Water & Sanitation – Tearfund's Policy Blog

Guest blog by Nathanial Mason, a Research Officer in ODI’s Water Policy Programme

This blog has also appeared on Alertnet here – http://bit.ly/11r9AiG

Maper, on the outskirts of Aweil Town in South Sudan, is a host community in South Sudan, under stress from the influx of returnees from Sudan. Women return home after collecting water (2011, Layton Thomas/Tearfund)

‘Who is the government? Who are they? I have never seen them. They have not brought schools or clinics to the village.’

Frustration expressed by a Chef de Village in eastern Democratic Republic of Congo (DRC) with the lack of government-led development. Instead he turns to NGOs for help. But his questions also challenge NGOs, as well as aid agencies and the governments they aim to support. Immediate needs in a war-torn country like DRC are vast, and urgent.

In the long term these needs – for drinking water, sanitation, healthcare, and education – can only be met by a government that is trusted and able. Similarly the benefits of a water point, latrine or clinic can be undone if the local, root causes of conflict and peoples’ vulnerability aren’t addressed.

So how do you secure the double dividend: meeting immediate needs while making a positive contribution to peace and stability?

At the Overseas Development Institute (ODI) we’ve been working withTearfund, an NGO willing to ask this difficult question. It’s not the first time it has been asked, but good answers are few and far between. The question is also back on the table in a big way, thanks not least to the peacebuilding and statebuilding Goals agreed by some of the most fragile countries.

Funded by Britain’s Department for International Development (DFID), we asked the question specifically for water supply and sanitation, drawing on evidence on the ground in South Sudan as well as DRC.

Today is World Water Day – it’s theme is ‘water cooperation’. Our researchfound that water, and water services, can exacerbate tensions in communities: for example in North Kivu, DRC, resentment sprang up between host communities and the army about who contributed to the maintenance of facilities. But through careful negotiation, encouraging the army’s constructive participation, Tearfund’s staff were able to address this.

In and of themselves, water supply and sanitation are no cure-all. Meeting other needs, such as for education and rule of law, provide more obvious routes to supporting peaceful, stable societies.  But there are local windows of opportunity in the way that water supply and sanitation are delivered.

So, as Alertnet has urged, let’s get in the spirit of World Water Day with some ways water (and sanitation!) can help reinforce cooperation within communities, and between society and the state.

VISIBILITY AND ACCOUNTABILITY MATTER

A first window of opportunity is in thinking through who is seen to deliver services. NGOs need to brand themselves to be accountable to communities. But where expectations are building for the government to lead service provision, they too need to play a visible role.

We found this in South Sudan, where the people interviewed tended to point to NGOs as their first point of call when things stopped working, rather than local government. In countries like DRC, where the state may be seen as absent at best, and predatory at worst, this is an even tougher dilemma.
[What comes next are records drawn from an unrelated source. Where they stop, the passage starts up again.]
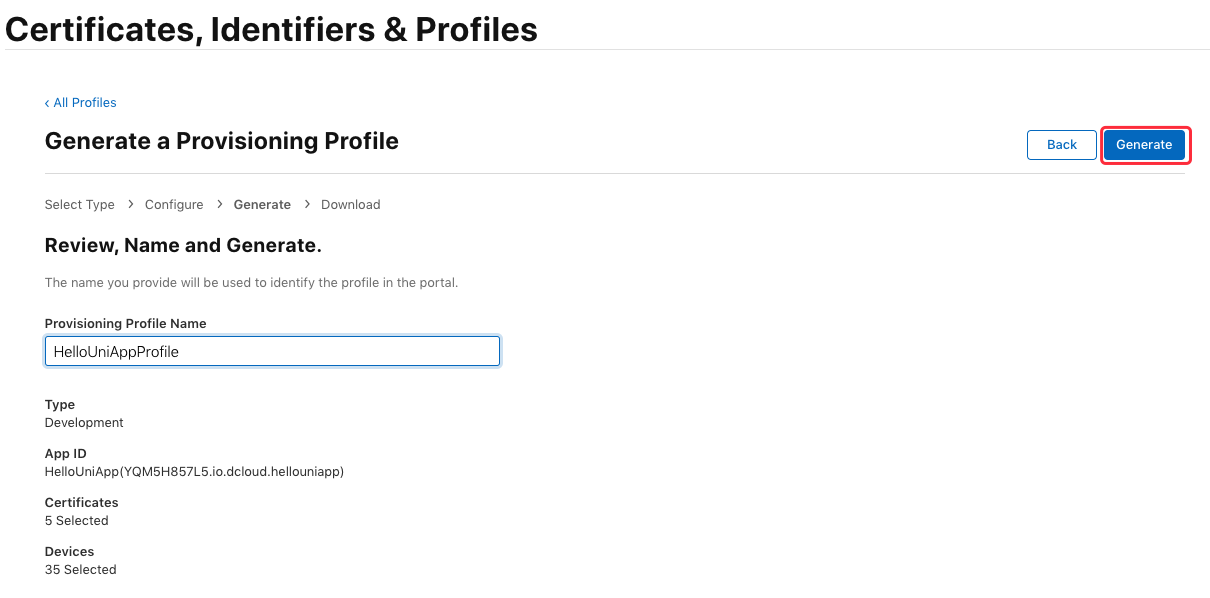Click the Certificates, Identifiers & Profiles page title
The width and height of the screenshot is (1210, 598).
(272, 29)
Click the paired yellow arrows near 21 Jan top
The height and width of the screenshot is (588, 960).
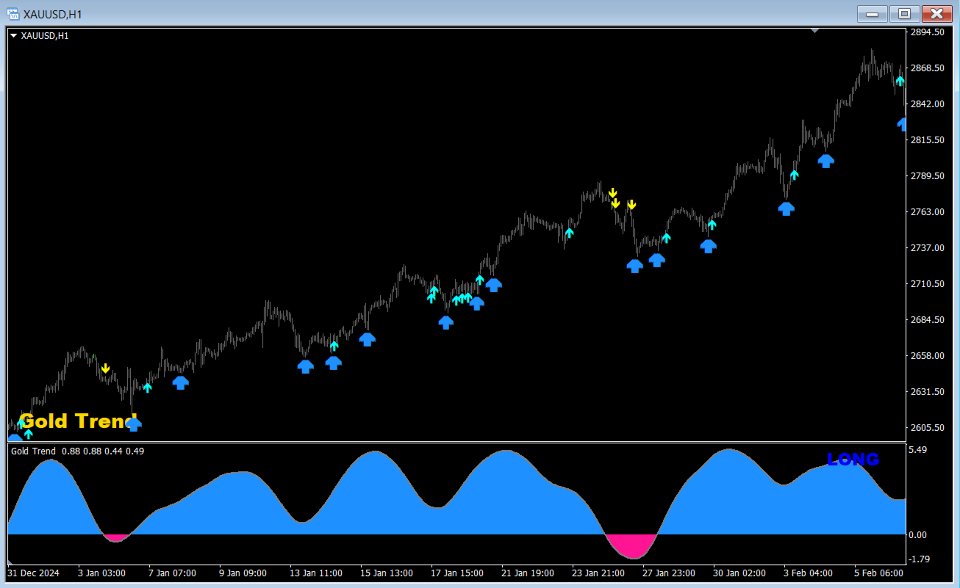pyautogui.click(x=613, y=197)
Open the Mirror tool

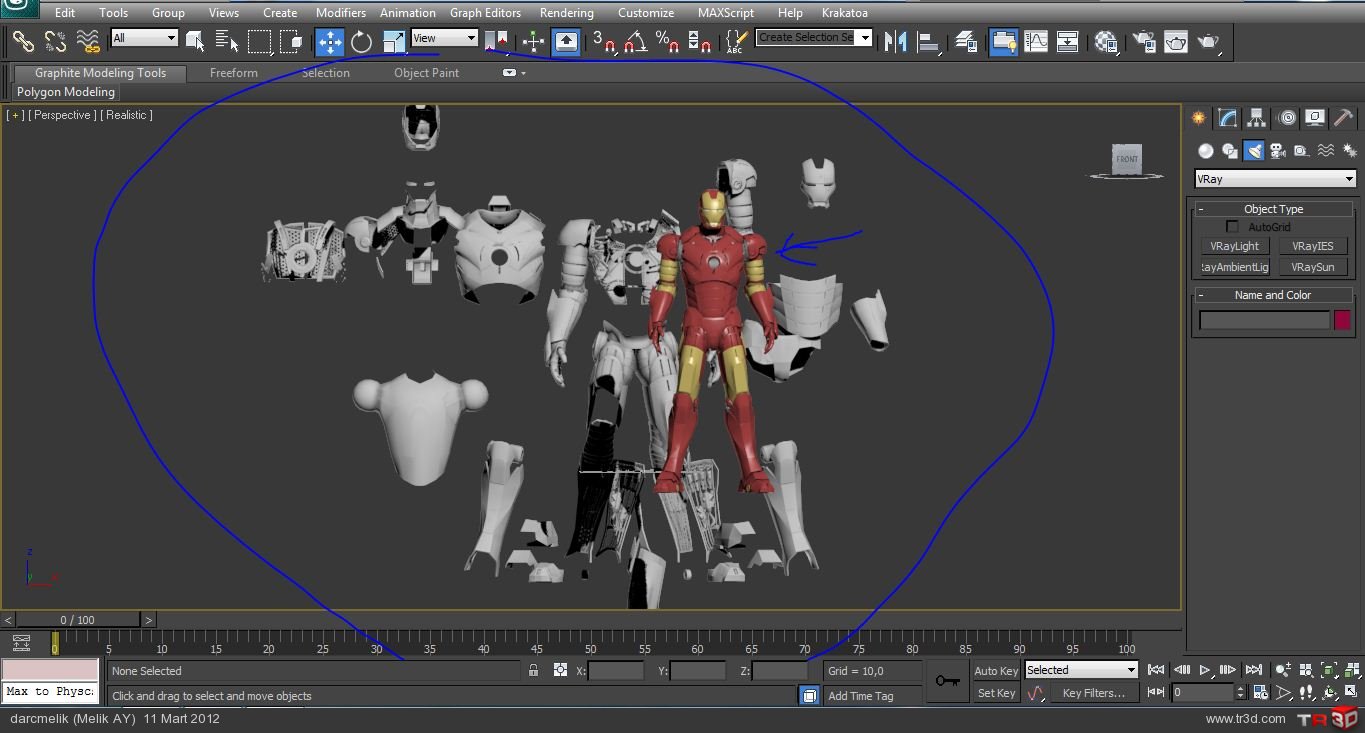click(x=897, y=42)
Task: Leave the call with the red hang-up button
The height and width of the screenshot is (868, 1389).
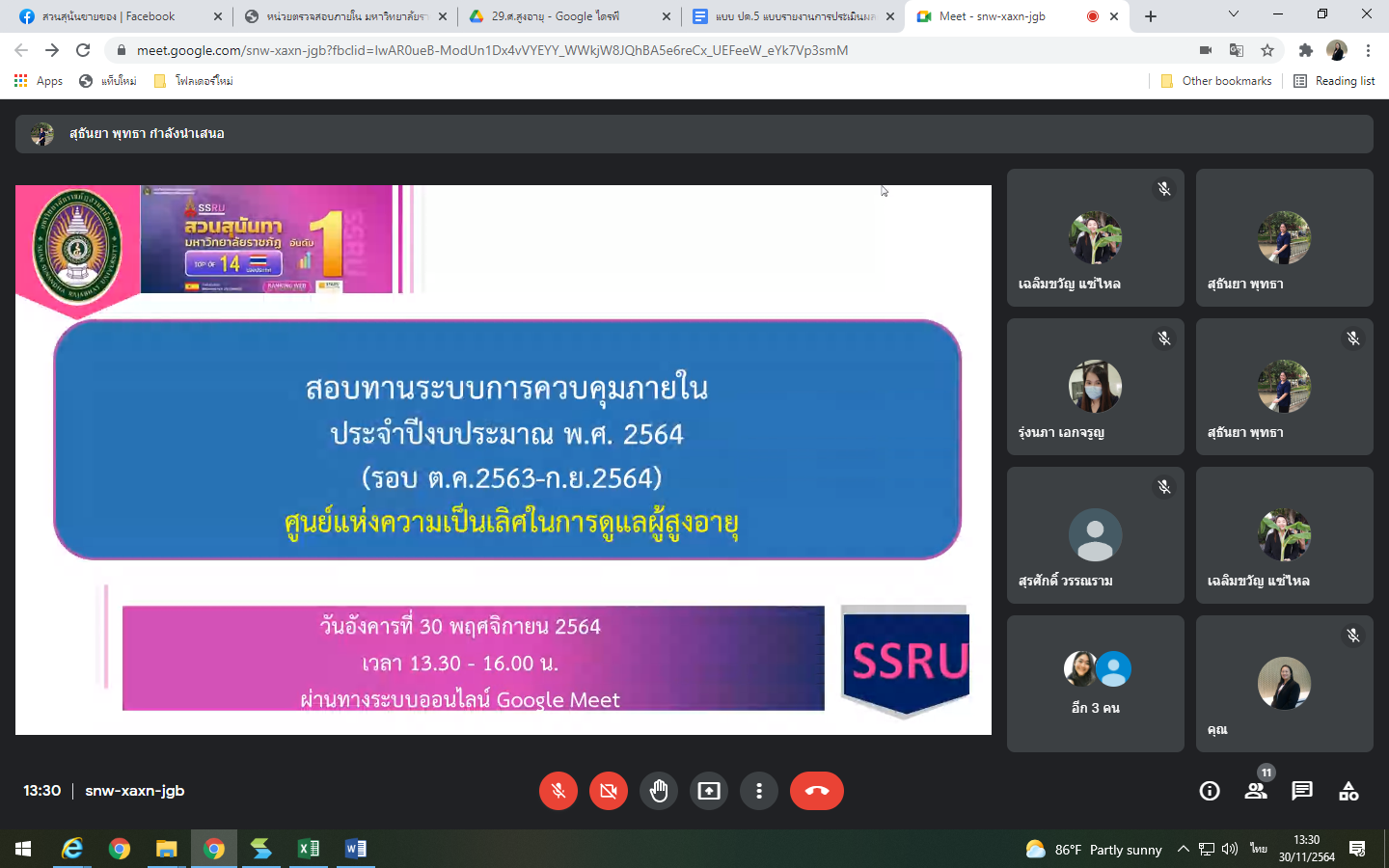Action: tap(816, 791)
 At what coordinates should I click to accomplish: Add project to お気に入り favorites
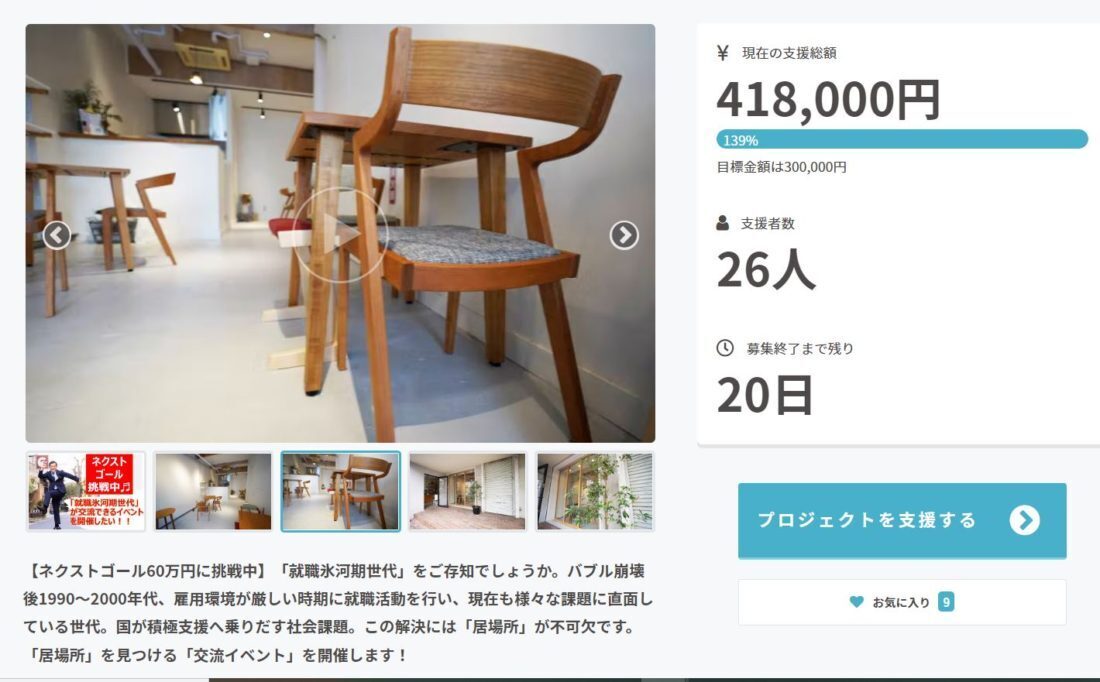[x=902, y=602]
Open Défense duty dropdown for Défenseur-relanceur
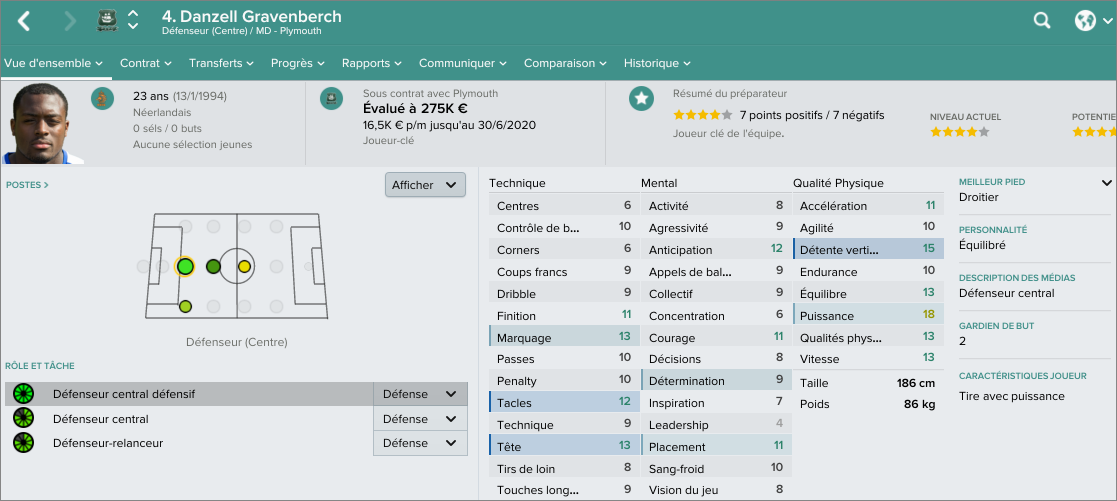The image size is (1117, 501). tap(420, 443)
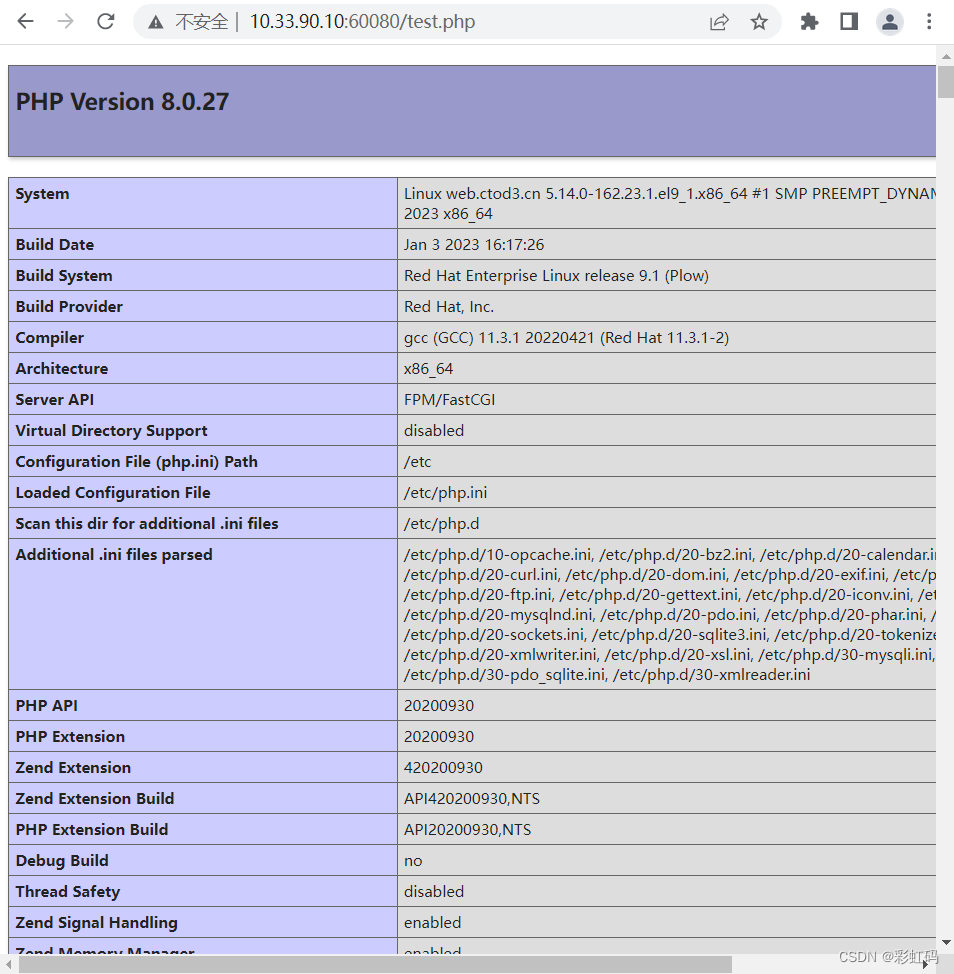Screen dimensions: 954x974
Task: Toggle the browser side panel
Action: (x=849, y=22)
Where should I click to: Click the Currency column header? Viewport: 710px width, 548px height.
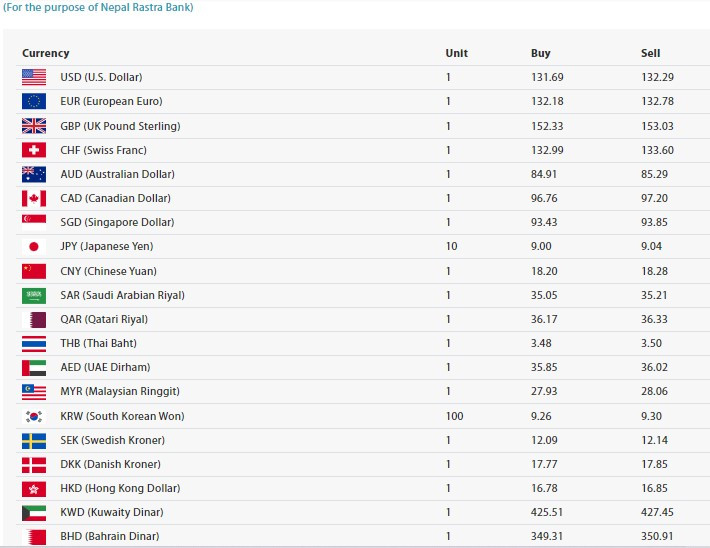coord(46,53)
Still, gradually increasing the visible role for the state can be a goal in many situations.

Potential tensions and trade-offs can arise when NGOs and donors are seen as most visible in delivering services. Aweil Town, South Sudan (2011, Layton Thomas/Tearfund).

A second window we identified is around the scope for collective action and collaboration. In more stable parts of South Sudan, Tearfund has adopted a ‘Church and Community Mobilisation’ approach. The aim is to engage local people and church leaders to lead communities in finding solutions to their own problems. The research suggests this community-driven approach is working.

Again, we’re not talking panaceas here: these approaches take time, which may be of the essence in emergencies. The long term impacts, in terms of better services and stronger community relations, need to be tested further.

WHO IS INCLUDED?

A third window of opportunity is to carefully manage the thorny issue of who is included and who is not when services are delivered. People move around in the aftermath of conflict and disasters, and we found the challenge was especially great in areas where displaced people and longer-term residents are living side-by-side.

As one resident in the Apada returnee camp in South Sudan put it, ‘the government has forgotten the returnee communities’. This points to the need to plan as best as possible for different users’ needs, but to remain responsive to the fact these needs change over time.

Many NGOs and relief agencies have good practice principles to minimise negative side-effects of their work. But we also need to consider the potential for positive side-effects, for local cooperation and community relations. Humanitarian organisations are rightly cautious about the messy politics involved – engaging too much with the wrong type of government, or stepping into community conflicts, can lead to loss of legitimacy or be seen as mission creep.

But there will always be a murky space between responding to humanitarian emergencies and longer-term development efforts. Tearfund have attempted to shine a light on this space, and their own practices.

The lesson for ‘water cooperation’? There will always be places where water resources themselves are at the root of conflict and cooperation, but it’s often the human part – the way water, and sanitation, are delivered – which we need to address.